RECORDED DATA
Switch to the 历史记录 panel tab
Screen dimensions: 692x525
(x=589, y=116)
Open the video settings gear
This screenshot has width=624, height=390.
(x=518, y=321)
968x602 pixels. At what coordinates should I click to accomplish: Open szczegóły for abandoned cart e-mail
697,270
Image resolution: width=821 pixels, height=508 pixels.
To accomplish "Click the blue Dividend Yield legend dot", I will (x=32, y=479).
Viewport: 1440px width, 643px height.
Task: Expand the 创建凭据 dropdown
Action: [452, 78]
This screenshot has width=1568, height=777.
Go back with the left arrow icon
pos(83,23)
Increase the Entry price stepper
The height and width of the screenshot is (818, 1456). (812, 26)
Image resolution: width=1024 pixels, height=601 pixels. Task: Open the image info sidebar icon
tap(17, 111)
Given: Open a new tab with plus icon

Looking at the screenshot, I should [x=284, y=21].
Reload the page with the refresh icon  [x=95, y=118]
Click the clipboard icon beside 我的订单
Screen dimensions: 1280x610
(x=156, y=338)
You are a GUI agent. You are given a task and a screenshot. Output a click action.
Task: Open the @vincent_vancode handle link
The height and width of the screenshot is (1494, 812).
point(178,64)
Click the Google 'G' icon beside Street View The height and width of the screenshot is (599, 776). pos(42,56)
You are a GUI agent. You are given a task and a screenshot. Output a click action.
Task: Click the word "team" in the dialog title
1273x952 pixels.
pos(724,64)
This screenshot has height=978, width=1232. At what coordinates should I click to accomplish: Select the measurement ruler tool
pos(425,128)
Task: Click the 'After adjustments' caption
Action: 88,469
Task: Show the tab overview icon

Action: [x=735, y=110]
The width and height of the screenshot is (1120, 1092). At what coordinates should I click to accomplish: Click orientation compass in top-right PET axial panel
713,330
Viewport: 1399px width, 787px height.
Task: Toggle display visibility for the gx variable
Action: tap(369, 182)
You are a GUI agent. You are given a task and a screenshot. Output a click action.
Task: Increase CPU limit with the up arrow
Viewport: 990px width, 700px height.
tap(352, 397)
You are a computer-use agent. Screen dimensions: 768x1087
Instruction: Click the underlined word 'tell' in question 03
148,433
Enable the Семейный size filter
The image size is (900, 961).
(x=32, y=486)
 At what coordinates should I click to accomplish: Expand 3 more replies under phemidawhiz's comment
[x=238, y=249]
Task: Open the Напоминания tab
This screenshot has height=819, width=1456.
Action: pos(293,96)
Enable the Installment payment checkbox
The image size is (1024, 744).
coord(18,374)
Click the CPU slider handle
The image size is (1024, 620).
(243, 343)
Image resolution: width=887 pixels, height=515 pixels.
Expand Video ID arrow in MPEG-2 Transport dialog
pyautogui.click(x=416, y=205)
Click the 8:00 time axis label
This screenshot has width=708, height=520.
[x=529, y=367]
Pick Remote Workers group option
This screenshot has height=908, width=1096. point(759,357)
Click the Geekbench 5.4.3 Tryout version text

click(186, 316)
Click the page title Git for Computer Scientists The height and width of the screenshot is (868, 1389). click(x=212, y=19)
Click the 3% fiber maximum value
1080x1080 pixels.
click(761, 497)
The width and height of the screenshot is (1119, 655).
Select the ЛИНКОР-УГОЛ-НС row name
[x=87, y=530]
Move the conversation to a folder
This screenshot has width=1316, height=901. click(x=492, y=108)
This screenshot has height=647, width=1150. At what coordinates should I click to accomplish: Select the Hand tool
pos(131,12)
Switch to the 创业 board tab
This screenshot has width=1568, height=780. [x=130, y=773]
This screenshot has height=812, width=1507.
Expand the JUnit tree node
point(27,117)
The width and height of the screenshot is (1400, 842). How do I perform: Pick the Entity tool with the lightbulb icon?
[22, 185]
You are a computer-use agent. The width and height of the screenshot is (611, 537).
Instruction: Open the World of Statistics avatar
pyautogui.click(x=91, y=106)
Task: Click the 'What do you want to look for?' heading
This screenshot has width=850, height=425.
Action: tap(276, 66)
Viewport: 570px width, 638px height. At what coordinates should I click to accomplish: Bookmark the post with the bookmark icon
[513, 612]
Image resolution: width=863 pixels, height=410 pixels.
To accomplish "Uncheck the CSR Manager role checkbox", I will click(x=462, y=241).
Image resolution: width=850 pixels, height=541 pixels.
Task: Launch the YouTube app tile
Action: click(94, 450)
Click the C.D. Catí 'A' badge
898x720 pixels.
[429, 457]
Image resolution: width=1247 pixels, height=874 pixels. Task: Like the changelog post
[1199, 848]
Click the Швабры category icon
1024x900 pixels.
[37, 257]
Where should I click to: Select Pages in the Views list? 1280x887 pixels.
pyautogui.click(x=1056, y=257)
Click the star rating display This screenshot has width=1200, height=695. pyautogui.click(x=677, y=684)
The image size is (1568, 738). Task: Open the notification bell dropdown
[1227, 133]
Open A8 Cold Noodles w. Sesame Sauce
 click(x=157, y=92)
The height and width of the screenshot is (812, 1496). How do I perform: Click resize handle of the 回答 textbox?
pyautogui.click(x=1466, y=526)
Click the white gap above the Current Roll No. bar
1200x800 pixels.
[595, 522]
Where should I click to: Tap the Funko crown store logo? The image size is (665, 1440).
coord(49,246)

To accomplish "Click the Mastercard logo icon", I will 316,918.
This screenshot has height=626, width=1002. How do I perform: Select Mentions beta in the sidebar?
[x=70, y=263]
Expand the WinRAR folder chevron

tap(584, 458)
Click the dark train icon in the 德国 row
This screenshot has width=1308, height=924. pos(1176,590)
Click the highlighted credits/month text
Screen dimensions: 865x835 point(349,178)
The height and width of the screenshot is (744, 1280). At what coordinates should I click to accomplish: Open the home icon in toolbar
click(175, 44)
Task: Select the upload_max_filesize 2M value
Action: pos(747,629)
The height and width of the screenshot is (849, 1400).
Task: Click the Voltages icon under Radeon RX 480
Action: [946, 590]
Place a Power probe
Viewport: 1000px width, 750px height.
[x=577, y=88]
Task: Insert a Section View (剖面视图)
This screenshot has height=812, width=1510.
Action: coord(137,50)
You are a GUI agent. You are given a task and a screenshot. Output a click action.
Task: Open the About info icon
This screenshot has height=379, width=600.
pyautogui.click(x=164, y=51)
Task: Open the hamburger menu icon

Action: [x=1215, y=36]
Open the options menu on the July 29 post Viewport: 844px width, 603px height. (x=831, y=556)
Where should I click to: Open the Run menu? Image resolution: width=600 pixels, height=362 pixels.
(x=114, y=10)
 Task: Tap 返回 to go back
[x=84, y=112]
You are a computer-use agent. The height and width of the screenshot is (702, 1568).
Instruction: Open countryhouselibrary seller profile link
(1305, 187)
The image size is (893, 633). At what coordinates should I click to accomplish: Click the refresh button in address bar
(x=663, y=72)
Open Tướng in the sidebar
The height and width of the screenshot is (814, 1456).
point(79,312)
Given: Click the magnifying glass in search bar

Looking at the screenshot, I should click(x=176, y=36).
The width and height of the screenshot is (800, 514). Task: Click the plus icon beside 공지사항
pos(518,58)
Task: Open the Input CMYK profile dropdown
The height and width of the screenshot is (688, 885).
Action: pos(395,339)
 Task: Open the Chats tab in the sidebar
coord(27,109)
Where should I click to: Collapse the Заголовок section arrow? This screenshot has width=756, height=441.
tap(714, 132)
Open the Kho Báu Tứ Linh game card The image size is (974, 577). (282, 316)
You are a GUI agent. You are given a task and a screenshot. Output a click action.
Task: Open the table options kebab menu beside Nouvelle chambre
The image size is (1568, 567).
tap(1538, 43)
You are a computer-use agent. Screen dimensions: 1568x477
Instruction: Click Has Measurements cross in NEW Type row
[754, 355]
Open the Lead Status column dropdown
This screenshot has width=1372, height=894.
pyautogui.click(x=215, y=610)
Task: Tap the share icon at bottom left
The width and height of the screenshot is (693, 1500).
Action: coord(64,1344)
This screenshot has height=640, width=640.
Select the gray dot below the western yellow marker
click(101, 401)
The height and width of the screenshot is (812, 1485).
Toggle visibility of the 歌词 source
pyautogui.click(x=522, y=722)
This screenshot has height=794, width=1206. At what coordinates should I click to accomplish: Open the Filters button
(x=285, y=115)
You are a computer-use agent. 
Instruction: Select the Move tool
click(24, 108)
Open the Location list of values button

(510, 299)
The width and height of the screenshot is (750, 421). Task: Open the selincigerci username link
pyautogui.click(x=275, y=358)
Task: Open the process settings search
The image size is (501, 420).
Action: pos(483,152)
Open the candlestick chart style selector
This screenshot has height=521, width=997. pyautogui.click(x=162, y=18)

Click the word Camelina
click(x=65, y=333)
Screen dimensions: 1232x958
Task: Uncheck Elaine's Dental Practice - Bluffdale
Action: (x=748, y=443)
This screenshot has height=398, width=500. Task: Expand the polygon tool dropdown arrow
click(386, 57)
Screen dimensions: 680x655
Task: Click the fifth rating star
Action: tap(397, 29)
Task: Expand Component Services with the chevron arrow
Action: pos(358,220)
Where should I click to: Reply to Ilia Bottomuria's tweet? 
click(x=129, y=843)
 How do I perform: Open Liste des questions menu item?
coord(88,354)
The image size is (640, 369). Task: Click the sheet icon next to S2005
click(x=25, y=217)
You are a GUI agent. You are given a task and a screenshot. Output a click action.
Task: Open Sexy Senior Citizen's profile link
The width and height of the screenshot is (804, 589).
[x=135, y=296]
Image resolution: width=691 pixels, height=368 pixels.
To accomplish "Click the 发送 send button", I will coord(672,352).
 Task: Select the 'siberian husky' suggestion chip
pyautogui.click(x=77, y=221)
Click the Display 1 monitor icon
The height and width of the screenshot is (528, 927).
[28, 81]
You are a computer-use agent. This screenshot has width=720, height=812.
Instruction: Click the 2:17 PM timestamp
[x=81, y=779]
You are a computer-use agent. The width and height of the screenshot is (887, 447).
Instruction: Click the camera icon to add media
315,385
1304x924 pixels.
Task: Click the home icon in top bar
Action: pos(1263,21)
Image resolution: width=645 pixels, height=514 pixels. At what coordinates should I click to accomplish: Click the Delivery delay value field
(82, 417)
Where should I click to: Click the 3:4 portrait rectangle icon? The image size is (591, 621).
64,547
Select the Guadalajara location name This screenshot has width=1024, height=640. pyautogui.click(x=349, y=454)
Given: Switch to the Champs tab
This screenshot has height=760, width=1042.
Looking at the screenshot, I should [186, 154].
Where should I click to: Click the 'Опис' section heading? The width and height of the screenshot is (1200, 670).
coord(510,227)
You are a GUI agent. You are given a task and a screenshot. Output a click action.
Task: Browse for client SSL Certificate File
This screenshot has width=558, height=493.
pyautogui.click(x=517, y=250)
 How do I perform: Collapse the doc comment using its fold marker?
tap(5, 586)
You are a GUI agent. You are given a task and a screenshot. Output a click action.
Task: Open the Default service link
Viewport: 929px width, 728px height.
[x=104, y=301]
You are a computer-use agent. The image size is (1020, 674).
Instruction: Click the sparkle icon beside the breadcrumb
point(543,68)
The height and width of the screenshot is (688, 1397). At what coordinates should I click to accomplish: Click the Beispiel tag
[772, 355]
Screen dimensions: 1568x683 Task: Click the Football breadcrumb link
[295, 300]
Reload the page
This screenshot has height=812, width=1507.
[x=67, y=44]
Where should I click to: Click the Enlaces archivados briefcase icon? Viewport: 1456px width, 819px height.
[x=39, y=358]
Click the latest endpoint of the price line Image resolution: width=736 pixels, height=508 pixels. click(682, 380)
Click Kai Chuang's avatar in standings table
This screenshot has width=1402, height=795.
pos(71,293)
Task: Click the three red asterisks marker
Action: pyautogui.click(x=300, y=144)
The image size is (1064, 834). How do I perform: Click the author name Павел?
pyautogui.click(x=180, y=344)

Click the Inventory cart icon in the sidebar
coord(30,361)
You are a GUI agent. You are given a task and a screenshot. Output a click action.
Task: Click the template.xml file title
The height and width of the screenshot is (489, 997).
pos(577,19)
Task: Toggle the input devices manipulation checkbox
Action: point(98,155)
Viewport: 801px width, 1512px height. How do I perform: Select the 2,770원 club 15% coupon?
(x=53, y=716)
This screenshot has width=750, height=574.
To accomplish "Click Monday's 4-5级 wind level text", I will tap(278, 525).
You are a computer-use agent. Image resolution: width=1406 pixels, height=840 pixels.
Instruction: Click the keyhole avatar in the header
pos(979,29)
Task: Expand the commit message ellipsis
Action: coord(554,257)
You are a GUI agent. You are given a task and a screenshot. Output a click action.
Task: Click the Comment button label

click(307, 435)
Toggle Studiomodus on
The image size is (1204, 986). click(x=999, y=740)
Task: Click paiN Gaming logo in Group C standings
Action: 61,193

TASK TO CARRY OUT
Retype the records above, but only those lines that fall between the line containing "Open the candlestick chart style selector" and the line containing "Image resolution: width=691", with both of those lines included, exactly as written.

EXERCISE SOLUTION
Open the candlestick chart style selector
This screenshot has height=521, width=997. pyautogui.click(x=162, y=18)

Click the word Camelina
click(x=65, y=333)
Screen dimensions: 1232x958
Task: Uncheck Elaine's Dental Practice - Bluffdale
Action: (x=748, y=443)
This screenshot has height=398, width=500. Task: Expand the polygon tool dropdown arrow
click(386, 57)
Screen dimensions: 680x655
Task: Click the fifth rating star
Action: tap(397, 29)
Task: Expand Component Services with the chevron arrow
Action: pos(358,220)
Where should I click to: Reply to Ilia Bottomuria's tweet? 
click(x=129, y=843)
 How do I perform: Open Liste des questions menu item?
coord(88,354)
The image size is (640, 369). Task: Click the sheet icon next to S2005
click(x=25, y=217)
You are a GUI agent. You are given a task and a screenshot. Output a click action.
Task: Open Sexy Senior Citizen's profile link
The width and height of the screenshot is (804, 589).
[x=135, y=296]
Image resolution: width=691 pixels, height=368 pixels.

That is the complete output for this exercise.